§ EXERCISE SET:
- a) Using the abstract about GAIA, say whether each statement agrees with it. Answer yes or no for each, and quote the words from the abstract that decide it. (i) Current pipelines use Euclidean or log-transformed Euclidean distance after UMI normalization. (ii) Log-transformation overemphasizes high-variance genes. (iii) GAIA treats cells as multinomial distributions over genes.
- b) List every result that the experiments reported in the abstract about GAIA demonstrate.

───── SOURCE PASSAGE

Information Geometry Reconciles Discrete and Continuous Variation in Single-Cell and Spatial Transcriptomic Analysis
Abstract
Single-cell and spatial transcriptomics provide high-resolution cellular characterization, yet standard analytical approaches remain theoretically misaligned with the probabilistic nature of the data. After UMI normalization, current pipelines rely on Euclidean or log-transformed Euclidean distance for similarity measurement. Both are fundamentally ill-suited to model the multinomial count data. Euclidean distance in normalized space overemphasizes high-variance genes, while log-transformation inverts this bias but at the cost of distorting subtle, continuous expression modulations. Neither approach naturally captures the dual nature of gene expression: both discrete presence/absence transitions and continuous quantitative variation. To overcome these limitations, we introduce GAIA (Geometric Analysis from an Information Aspect), an information-geometric framework for cell representation learning and inter-cell similarity measurement. By anchoring analysis in the true probabilistic model, treating cells as multinomial distributions over genes and projecting cells to a statistical manifold, GAIA organically reconciles both the presence/absence effect and the more continuous expression modulations. Mathematically, GAIA exploits the equivalence between Fisher-Rao distance in multinomial space and geodesic distance on the unit hypersphere, a property that enables both theoretical guarantees and computational efficiency. Experiments in synthetic and real scRNA-seq and spatial transcriptomic datasets demonstrate that GAIA preserves robust and consistent cell-to-cell relationships, delineates biologically nuanced sub-types, mitigates batch effects arising from sequencing depth variation, and eliminates the dependence on knowledge-restricted gene selection for learning meaningful cell representations. Overall, GAIA offers a knowledge-lean, variance-stabilizing framework for analyzing single-cell and spatial transcriptomic data, enhancing discrimination between nuanced cell sub-type and -states.

──────────
───── RECORD EXTRACTS

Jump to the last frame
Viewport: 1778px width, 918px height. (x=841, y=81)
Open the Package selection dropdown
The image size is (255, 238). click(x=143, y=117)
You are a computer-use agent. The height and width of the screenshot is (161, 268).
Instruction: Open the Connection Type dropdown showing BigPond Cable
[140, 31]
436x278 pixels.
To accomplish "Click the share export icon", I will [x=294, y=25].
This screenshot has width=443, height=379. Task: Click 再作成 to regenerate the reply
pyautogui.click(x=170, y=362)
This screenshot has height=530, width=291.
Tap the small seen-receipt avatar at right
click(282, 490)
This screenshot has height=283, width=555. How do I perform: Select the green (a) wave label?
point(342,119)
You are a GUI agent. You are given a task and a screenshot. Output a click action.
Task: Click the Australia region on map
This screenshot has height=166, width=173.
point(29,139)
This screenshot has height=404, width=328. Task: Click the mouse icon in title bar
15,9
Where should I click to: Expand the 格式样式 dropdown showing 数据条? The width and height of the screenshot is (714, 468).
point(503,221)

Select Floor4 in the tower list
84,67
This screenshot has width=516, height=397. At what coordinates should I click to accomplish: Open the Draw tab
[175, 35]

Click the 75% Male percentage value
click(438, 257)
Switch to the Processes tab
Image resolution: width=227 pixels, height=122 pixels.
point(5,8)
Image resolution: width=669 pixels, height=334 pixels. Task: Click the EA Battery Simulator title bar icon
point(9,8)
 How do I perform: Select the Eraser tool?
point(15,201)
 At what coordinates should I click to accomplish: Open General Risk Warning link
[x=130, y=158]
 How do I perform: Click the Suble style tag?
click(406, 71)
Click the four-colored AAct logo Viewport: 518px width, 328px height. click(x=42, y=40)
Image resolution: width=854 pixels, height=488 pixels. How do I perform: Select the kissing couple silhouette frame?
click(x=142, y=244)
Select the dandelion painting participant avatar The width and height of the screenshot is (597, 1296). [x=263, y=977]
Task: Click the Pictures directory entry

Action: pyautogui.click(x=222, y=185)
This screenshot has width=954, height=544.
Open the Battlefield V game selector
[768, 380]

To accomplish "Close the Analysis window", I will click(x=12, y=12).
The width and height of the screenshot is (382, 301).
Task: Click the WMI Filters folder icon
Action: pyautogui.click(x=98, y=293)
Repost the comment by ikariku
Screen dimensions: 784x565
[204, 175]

──────────

§ ANSWER SECTION:
- a)
(i) Yes: "After UMI normalization, current pipelines rely on Euclidean or log-transformed Euclidean distance for similarity measurement."
(ii) No: "Euclidean distance in normalized space overemphasizes high-variance genes, while log-transformation inverts this bias"
(iii) Yes: "treating cells as multinomial distributions over genes"

- b)
1. GAIA preserves robust and consistent cell-to-cell relationships.
2. It delineates biologically nuanced sub-types.
3. It mitigates batch effects arising from sequencing depth variation.
4. It eliminates the dependence on knowledge-restricted gene selection for learning meaningful cell representations.